Prior to the adoption of the Federal Rules of Criminal Procedure, the common law required that in indictments charging violations of sending threatening communications, forgery or libel, the threat, the libelous comment, or the forged instrument which are the substance of the offenses must be set forth in haec verba within the indictment. Bradlaugh v. The Queen, L.R. 3 B.D. 607 (1878). These principles were often repeated in the federal courts in this and similar type cases. Bartell v. United States, 227 U.S. 427, 33 S.Ct. 383, 57 L.Ed. 583 (1913) (obscenity case); Rosen v. United States, 161 U.S. 29, 16 S.Ct. 434, 40 L.Ed. 606 (1896) (obscenity case); Durland v. United States, 161 U.S. 306, 16 S.Ct. 508, 40 L.Ed. 709 (1895) (fraud); Wilson v.

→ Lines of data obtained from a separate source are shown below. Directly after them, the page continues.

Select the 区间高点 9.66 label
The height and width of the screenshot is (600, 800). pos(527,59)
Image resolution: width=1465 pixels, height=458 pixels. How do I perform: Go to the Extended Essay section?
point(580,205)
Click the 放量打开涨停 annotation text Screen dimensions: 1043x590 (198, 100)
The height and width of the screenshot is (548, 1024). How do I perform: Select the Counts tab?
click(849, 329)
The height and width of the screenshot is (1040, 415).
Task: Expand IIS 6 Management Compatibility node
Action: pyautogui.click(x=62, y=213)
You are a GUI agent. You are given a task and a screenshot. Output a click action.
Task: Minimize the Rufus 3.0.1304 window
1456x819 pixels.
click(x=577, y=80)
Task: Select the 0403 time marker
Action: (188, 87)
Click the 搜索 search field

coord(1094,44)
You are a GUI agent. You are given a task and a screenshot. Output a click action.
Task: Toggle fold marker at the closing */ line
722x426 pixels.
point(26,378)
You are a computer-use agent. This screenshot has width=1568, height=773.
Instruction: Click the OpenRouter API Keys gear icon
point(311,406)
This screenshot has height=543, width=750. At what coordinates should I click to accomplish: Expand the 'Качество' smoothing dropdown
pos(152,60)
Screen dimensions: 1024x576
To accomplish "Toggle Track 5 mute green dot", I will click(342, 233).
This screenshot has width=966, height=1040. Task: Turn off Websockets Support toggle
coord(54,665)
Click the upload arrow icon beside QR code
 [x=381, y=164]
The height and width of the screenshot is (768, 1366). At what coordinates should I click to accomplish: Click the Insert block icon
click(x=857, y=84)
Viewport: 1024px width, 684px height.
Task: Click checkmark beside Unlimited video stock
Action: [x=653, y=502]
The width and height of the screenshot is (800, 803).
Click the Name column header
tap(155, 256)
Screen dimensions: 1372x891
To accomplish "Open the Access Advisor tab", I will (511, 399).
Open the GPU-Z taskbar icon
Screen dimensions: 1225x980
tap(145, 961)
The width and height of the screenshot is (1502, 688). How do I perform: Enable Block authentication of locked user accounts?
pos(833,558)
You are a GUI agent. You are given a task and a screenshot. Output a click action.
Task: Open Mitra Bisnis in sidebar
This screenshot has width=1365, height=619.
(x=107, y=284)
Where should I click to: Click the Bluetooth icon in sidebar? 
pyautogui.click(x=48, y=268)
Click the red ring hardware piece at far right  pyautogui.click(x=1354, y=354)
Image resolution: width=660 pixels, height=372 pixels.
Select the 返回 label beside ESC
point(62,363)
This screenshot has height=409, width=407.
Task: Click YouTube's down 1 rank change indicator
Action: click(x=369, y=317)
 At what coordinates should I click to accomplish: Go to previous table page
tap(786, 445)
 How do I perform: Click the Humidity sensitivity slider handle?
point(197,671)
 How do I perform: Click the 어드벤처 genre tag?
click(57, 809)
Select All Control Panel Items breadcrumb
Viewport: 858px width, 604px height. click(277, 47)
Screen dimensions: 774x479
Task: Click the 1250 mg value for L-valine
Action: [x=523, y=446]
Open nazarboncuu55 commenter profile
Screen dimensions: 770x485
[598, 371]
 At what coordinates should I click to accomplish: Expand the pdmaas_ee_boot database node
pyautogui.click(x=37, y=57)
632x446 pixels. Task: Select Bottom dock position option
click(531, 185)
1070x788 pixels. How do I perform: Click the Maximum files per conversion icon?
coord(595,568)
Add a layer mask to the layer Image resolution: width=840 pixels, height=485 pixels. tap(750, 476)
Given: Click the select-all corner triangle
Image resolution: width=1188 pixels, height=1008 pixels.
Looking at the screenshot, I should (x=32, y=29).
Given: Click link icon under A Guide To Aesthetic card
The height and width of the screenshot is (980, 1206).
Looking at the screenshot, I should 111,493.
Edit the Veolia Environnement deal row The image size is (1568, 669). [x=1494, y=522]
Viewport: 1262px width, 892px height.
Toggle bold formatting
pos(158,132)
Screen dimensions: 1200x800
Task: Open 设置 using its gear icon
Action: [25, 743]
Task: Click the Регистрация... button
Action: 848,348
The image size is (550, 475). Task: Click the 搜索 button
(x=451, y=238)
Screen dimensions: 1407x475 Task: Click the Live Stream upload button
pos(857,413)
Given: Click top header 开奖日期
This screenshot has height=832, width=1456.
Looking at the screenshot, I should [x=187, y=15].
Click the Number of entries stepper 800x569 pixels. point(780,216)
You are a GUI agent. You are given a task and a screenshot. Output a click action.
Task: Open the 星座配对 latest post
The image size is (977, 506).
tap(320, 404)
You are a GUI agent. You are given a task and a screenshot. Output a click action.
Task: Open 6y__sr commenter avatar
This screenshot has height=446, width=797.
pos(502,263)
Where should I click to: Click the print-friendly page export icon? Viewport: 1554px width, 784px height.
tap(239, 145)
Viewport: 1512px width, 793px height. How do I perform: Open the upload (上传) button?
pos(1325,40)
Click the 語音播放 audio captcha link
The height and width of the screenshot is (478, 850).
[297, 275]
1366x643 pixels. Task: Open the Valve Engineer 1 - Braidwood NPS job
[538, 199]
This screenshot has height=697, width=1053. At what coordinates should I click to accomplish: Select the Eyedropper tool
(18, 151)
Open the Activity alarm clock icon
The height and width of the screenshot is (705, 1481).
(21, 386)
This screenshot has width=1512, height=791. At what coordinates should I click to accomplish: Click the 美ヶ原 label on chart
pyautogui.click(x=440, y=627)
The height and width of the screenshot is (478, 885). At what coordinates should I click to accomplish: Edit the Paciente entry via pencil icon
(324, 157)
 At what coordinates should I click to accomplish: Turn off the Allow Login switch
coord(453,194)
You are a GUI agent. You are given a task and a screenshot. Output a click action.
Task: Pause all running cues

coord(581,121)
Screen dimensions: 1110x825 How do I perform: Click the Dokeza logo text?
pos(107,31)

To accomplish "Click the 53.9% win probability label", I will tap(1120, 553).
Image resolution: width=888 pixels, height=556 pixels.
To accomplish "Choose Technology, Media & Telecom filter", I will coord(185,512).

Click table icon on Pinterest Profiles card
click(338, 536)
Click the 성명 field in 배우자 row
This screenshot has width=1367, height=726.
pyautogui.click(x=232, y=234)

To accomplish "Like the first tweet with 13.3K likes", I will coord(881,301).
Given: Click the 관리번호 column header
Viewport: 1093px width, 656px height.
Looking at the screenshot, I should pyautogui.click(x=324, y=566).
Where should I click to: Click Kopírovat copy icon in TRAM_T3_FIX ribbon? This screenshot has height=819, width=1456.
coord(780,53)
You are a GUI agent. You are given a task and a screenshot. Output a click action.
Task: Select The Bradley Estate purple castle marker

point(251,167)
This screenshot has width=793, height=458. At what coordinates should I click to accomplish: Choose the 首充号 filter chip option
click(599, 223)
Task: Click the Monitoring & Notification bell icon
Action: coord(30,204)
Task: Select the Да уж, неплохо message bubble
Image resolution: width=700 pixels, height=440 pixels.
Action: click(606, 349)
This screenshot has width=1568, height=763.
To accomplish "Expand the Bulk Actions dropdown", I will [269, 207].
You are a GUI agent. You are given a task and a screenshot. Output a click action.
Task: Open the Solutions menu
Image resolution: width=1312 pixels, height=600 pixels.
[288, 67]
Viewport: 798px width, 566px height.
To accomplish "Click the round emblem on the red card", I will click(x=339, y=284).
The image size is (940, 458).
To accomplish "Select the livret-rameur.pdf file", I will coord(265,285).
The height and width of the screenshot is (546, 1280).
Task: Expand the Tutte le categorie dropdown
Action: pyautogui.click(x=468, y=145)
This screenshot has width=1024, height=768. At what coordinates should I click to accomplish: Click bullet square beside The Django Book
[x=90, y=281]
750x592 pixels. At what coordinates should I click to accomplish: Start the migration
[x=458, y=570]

United States, 275 F. 307 (2d Cir. 1921) (use of mails to defraud); United States v. Watson, 17 F. 145 (D.C.Miss.1883) (conspiracy to procure a false count of votes); United States v. Noelke, 1 F. 426 (S.D.N.Y.1880) (lottery prohibition statute), but exceptions were carved into the rule where obscene printed matter was the substance of the offense. Durland v. United States, supra; Wilson v. United States, supra; Hume v. United States, 118 F. 689 (5th Cir. 1902); United States v. French, 57 F. 382 (C.C.S.D.Mass.1893). Otherwise, it was generally said or adopted “ ‘in every kind of a crime which consists in words, if the words complained of are not set out in the indictment or information, the objection is fatal in arrest of judgment,’ ” particularly as to the substantive crime of threats. Rosen v. United States, supra, at 36, 16 S.Ct. 434; Hume v. United States, supra; Bradlaugh v. Queen, supra.

Both parties cite as authority for their respective positions the case of Keys v. United States, 126 F.2d 181 (8th Cir. 1942), in which a similar issue, although in the reverse, was decided.